Od 2018 r. prowadzona jest bowiem akcja „Rozlicz PIT w Gdyni” – loteria z hybrydowym autem jako główną nagrodą, która przekonuje mieszkańców, nawet tych bez meldunku, że warto jest płacić podatki w mieście, w którym się żyje.
– Aż 48 proc. z kwoty podatku, wpłacanego do urzędu skarbowego, może wrócić do samorządu gdyńskiego, ale tylko wtedy, gdy podatnik wskaże Gdynię jako miejsce zamieszkania. Dlatego każda osoba, która rozlicza PIT w Gdyni, w wymierny sposób zasila budżet miasta, który wykorzystywany jest na inwestycje, służące mieszkańcom, m.in. w nowoczesny transport, oświatę, kulturę, sport, infrastrukturę czy ochronę zdrowia – wyjaśnia Katarzyna Gruszecka-Spychała.

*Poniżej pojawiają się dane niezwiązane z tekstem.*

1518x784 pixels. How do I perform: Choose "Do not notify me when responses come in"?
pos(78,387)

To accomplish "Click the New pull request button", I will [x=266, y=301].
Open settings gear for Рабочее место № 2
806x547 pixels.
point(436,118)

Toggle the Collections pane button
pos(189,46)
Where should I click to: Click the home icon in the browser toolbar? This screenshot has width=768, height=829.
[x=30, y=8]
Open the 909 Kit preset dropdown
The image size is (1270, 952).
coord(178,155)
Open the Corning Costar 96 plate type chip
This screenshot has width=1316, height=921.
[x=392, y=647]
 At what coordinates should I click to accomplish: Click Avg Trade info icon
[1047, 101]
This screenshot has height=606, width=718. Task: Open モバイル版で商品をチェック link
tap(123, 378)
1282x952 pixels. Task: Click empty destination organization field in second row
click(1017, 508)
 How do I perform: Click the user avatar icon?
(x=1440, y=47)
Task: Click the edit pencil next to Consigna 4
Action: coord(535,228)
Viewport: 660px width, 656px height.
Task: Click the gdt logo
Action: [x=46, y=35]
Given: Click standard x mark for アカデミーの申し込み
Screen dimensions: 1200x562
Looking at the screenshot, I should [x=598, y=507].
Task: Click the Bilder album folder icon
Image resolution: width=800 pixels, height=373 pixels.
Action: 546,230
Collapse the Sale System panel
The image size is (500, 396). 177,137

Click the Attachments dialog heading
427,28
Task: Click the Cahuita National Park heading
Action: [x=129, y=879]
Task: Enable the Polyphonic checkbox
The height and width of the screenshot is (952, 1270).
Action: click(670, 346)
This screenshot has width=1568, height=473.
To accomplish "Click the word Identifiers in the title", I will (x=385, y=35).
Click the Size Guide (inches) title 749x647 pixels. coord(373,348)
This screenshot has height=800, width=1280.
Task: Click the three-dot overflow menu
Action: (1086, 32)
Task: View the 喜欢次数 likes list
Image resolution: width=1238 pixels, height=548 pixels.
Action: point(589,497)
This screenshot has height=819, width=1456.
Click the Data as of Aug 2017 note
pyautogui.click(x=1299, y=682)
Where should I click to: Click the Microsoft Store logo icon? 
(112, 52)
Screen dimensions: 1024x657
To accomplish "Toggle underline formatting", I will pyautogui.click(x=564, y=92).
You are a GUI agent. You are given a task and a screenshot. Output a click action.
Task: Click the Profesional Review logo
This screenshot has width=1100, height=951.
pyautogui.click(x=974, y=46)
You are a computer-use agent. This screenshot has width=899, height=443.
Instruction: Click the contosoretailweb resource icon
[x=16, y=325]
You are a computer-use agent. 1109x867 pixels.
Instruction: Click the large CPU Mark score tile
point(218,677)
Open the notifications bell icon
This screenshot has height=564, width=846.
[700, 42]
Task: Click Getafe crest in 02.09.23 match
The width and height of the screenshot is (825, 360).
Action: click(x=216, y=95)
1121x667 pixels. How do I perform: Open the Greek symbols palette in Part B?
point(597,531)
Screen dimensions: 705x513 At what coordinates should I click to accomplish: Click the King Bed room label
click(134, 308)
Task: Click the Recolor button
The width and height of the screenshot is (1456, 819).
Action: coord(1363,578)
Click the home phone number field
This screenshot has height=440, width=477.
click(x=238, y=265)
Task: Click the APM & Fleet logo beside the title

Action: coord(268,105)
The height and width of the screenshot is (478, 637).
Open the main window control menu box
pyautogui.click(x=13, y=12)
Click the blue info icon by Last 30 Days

Średnia kwota „z jednego podatnika”, która wpływa do samorządu, wzrosła od momentu wprowadzenia akcji o ponad 23 proc. (z 2189 do 2705 zł). W 2021 r. w loterii wzięło udział 13 153 osoby, z których 1088 rozliczało się w Gdyni po raz pierwszy.
– Stąd ten rower – Marek pokazuje na błękitny Baltic Gdynia. – Mieliśmy dużo szczęścia w loterii, więc mogliśmy sobie pozwolić na zakup cargo, zwłaszcza że dostaliśmy z miasta na to dofinansowanie prawie 5 tys. zł. I jak tu nie zostać gdynianami?